'Hayatınızın kurbanı değil kahramanı olun!'
Hayatta bazen işler yolunda gitmez. Doğuştan şanssız olduğunu düşünen ciddi bir kalabalık tanıyorum... Ama şans, ne bileyim bir kalp gibi vücudun içine yerleştirilmiş bir organ değil. Ya da böyle bir organı size verecek bir donör bulmanın da mümkünü yok... Bir şekilde hayatınıza giriveriyor kendiliğinden. Mesele bir anda karşılaştığınız şansa bakmak değil, görmek. O zaman işte insan bir şeyleri kırıyor hayatında. Buna da toplum olarak Şeytanın Bacağı diyoruz... Sizinle bu hafta ilginç bir adamı tanıştıracağım. Evrenden Torpilim Var isimli kitabı bir yıl içinde 100 baskının üstünde sattı. Bir adamı şanssız addedebilmek için bütün koşulları sırtında taşıyordu. Ve o bir gün ağır yükünü sırtından attı... İşte o günden sonra sadece kendini değil, yakın çevresinden başlayarak etrafında giderek büyüyen halkanın içine giren herkesi değiştirdi... Mutlu bir çoğunluk yaratmada Bay Altın Öğüt olarak tanımlayacağım Aykut Oğut’un üstüne adam tanımam... Son kitabı bu hafta rafa çıkmaya hazırlanırken kitapta bulamayacaklarınız hakkında küçük bir laflama yapalım dedim... Ah bir de küçük not düşeyim. Yazının içinde siyah harflerle göreceğiniz kelimeler Aykut’un sesinin yüksek tonda çıktığı anlar. Mutlaka bir önemi vardır diye düşünüyorum...
Mesut Yar
Şunu anlamak istiyorum seninle konuşacaklarımızı okuyan insanların hayatı şak diye değişecek mi?
Okuduğunuz hiçbir şey sizin hayatınızı değiştirmeyecek. Ne bu konuştuklarımız, ne benim kitaplarım, ne de başka kitaplar. Hayatınızı değiştirecek olan sizlersiniz. Öğrendiklerinizi uygulamadığınız sürece değişen hiçbir şey olamaz. Okuduklarınız sadece size, uygulamada yardım edebilecek bazı ipuçları verebilir. İlk kitabımdan sonra bana şu tarz e-postalar geldi, “Kitabınızı okudum hayatım değişti“ aslında o kişinin hayatını benim kitabım değiştirmedi, sadece kendisi kitabı okurken bazı farkındalıklar yaşayıp, hayatıyla ilgili kararlar almaya başladı hepsi bu. Çünkü bu tarz e-postaların yanı sıra şunun gibi mesajlar da aldım: “Benim Evrenden torpilim falan yok kardeşim”. Ehh, o da bir seçenek, ben ne yapayım?

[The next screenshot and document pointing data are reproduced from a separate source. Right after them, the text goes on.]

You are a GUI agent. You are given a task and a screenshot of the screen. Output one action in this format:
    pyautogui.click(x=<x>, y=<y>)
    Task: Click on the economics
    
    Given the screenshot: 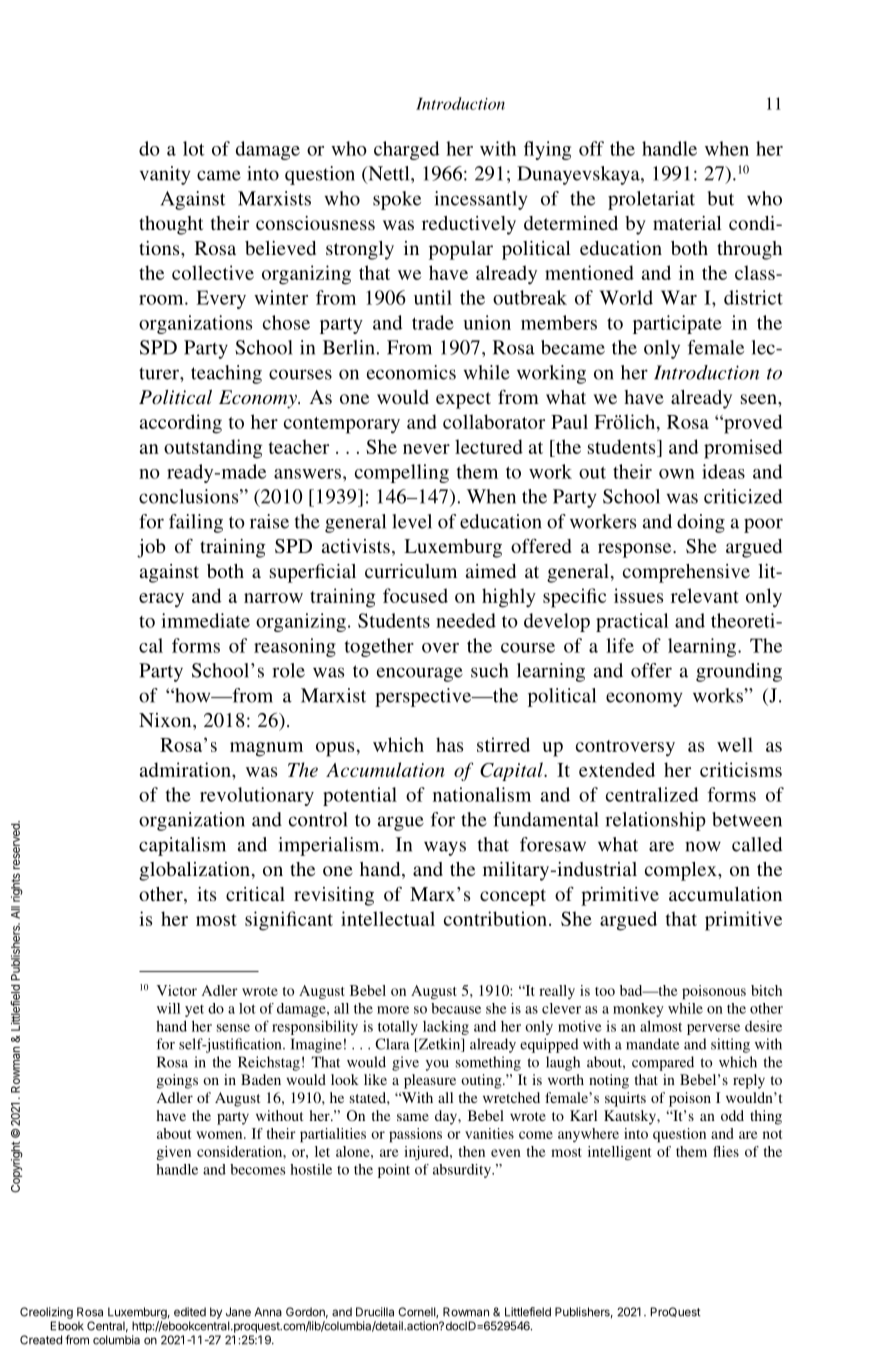 What is the action you would take?
    pyautogui.click(x=411, y=372)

Birkaç defa “Mutluluk bir seçenektir” dediğini duydum. Yani demek istediğin şu mu; öyle vıcık vıcık, Polyanna gibi mi olalım?
Her şeyden önce, bir hocamın lafını tekrarlamak istiyorum. “Polyanna son derece mutlu yaşadı”. Evet kesinlikle Polyanna olmaktan bahsediyorum ama senin sorduğun şekilde vıcık vıcık olandan değil. Bizim ülkede Polyanna bayağı yanlış anlaşılmış bir kızcağız. Bakın bir örnekle açıklamaya çalışayım; İş yerinde patrondan fırçayı yediniz, ardından o sinirle sevgilinizle kavga ettiniz. Sonra bu yazıyı okudunuz ve sırf ben diyorum diye, “Ayy ne kadar mutluyum, ne güzel bir gün” diye ortalıkta sahte bir şekilde dolaşmaya başlarsanız, ona Polyanna değil sadece, “Pol yandın valla” diyebilirim. Çünkü içinizde hissettiğiniz ile dışa gösterdiğiniz aynı değil. İşte bunun vıcık vıcık, sahte Polyannacılık olduğunu kesinlikle kabul ediyorum ve asla kimseye böyle bir şey tavsiye etmiyorum. Çünkü ‘evrene sipariş’ dediğimiz şey, sadece içte neler hissettiğinizle ilgili. Gerçek Polyannacılık, bakış açınızı değiştirerek, olaylara farklı bir pencereden bakmayı becerebilmektir.
Hımm; sıkı bir kişisel gelişim çalışması gibi oldu. Peki, yok mu şöyle sihirli bir değnek yahu?
Aslında sihirli bir değnek var. Ama sandığımızın tam tersi olduğu için görmek istemiyoruz. Sihirli değnek biziz. Fakat dışarıda aramaya o kadar alışmışız ki; çünkü bize hep böyle yutturuldu bir türlü inanıp içeriye, kendimize bakmayı akıl edemiyoruz.
Kilo olayına gelirsek, ben bu kadar kiloyu biber sayesinde verdim, biberden torpilim mi vardı?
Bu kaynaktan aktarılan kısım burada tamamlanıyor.